WHAT IS ASKED:
a - Translate this sentence from the executive compensation section below into Spanish: "Historically, we have not entered into employment agreements with our executive officers."
b - In the executive compensation section below, what decides which executive officers besides the Chief Executive Officer appear in the summary table? Answer in one to three sentences.
c - From the executive compensation section below, set down the stretch from "Compensation Pursuant to" through "a go-forward basis." word for word.

PASSAGE:
----
EXECUTIVE AND DIRECTOR COMPENSATION
The following table sets forth the aggregate compensation paid to our Chief Executive Officer and each of our other executive officers whose aggregate salary and bonus exceeded $100,000 for services rendered in all capacities for the fiscal years December 31, 2024 and 2023.
Summary Compensation Table
Name and Principal Position | Year | Salary $ | Bonus $ | Option Based Awards $ | Stock Awards $ | Other Compensation $ | Total $ | ||||||||||||||||||||
Joseph Basile | 2024 | $ | 282,307 | $ | 600,000 | $ | 872,846 | $ | 1,755,153 | ||||||||||||||||||
Chief Executive Officer(1) | 2023 | $ | 219,231 | $ | $ | 133,640 | $ | 352,871 | |||||||||||||||||||
Ruben Calderon | 2024 | $ | 126,395 | $ | 20,000 | $ | $ | 146,395 | |||||||||||||||||||
Chief Financial Officer(2) | 2023 | $ | 90,000 | $ | 20,000 | $ | $ | 110,000 |
(1) | The compensation in the table includes the compensation paid to Mr. Basile by JFB Construction & Development Inc. The Company declared and paid cash dividends of $133,640 and $872,846 in 2023 and 2024, respectively. | |
(2) | The compensation in the table includes the compensation paid to Mr. Calderon by JFB Construction & Development Inc. Mr. Calderon first became the Company’s Chief Financial Officer on October 31, 2022. |
Director and Officer Liability Insurance
We intend to purchase director and officer liability insurance that provides financial protection for our directors and officers in the event that they are sued in connection with the performance of their services and also provides employment practices liability coverage, which insures for harassment and discrimination suits.
Compensation Pursuant to Agreements and Plans
Employment Agreements
Historically, we have not entered into employment agreements with our executive officers. We intend to rely on such employment agreements on a go-forward basis.
----
SUPPLIED INFORMATION:
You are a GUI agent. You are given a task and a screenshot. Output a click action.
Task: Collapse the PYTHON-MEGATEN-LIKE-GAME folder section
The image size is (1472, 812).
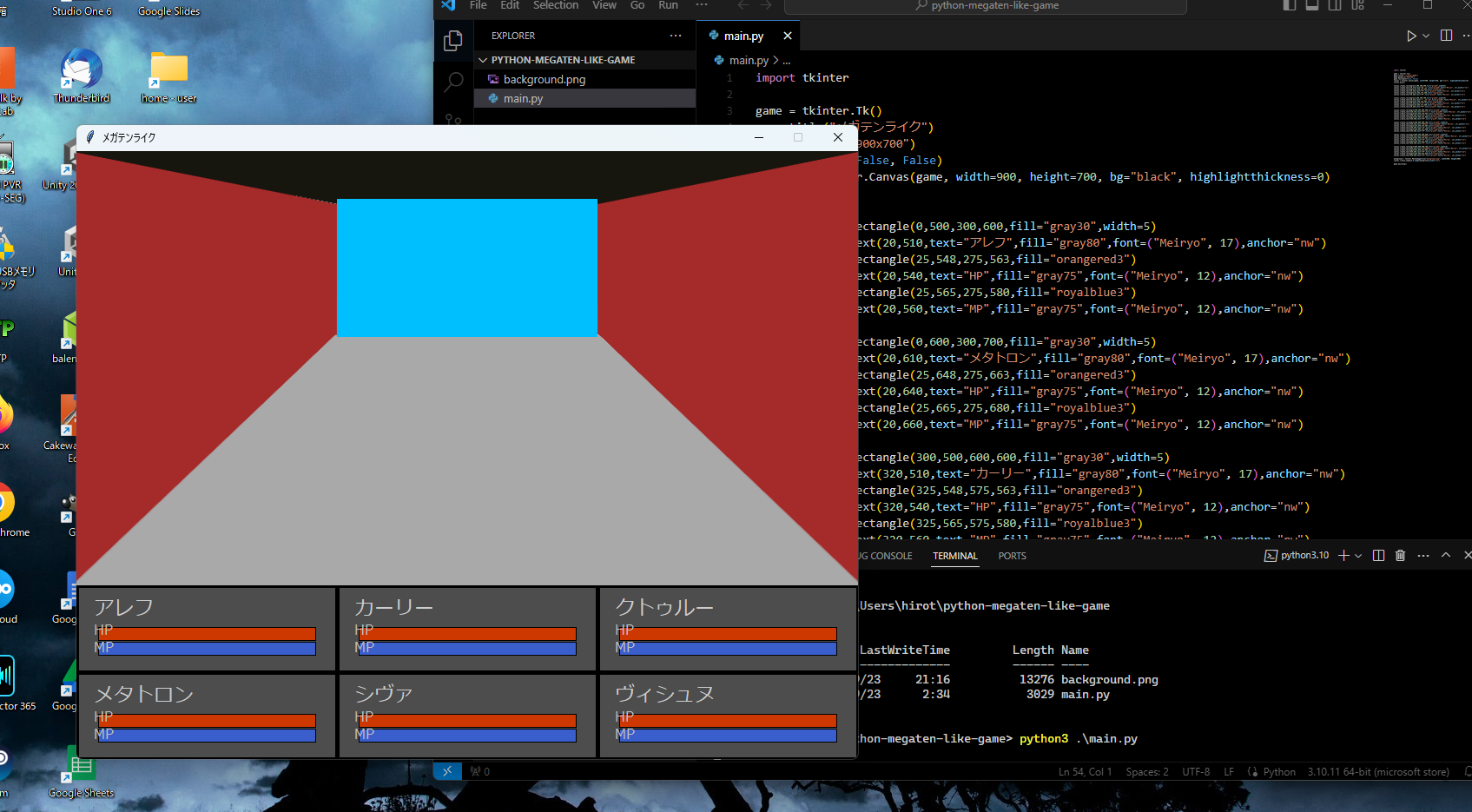pos(483,60)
----
EXPECTED RESULTS:
a - Históricamente, no hemos celebrado contratos de trabajo con nuestros directivos ejecutivos.

b - Besides the Chief Executive Officer, the table includes each executive officer whose aggregate salary and bonus exceeded $100,000 for services rendered in all capacities. The threshold applies to the fiscal years ended December 31, 2024 and 2023.

c -
Compensation Pursuant to Agreements and Plans
Employment Agreements
Historically, we have not entered into employment agreements with our executive officers. We intend to rely on such employment agreements on a go-forward basis.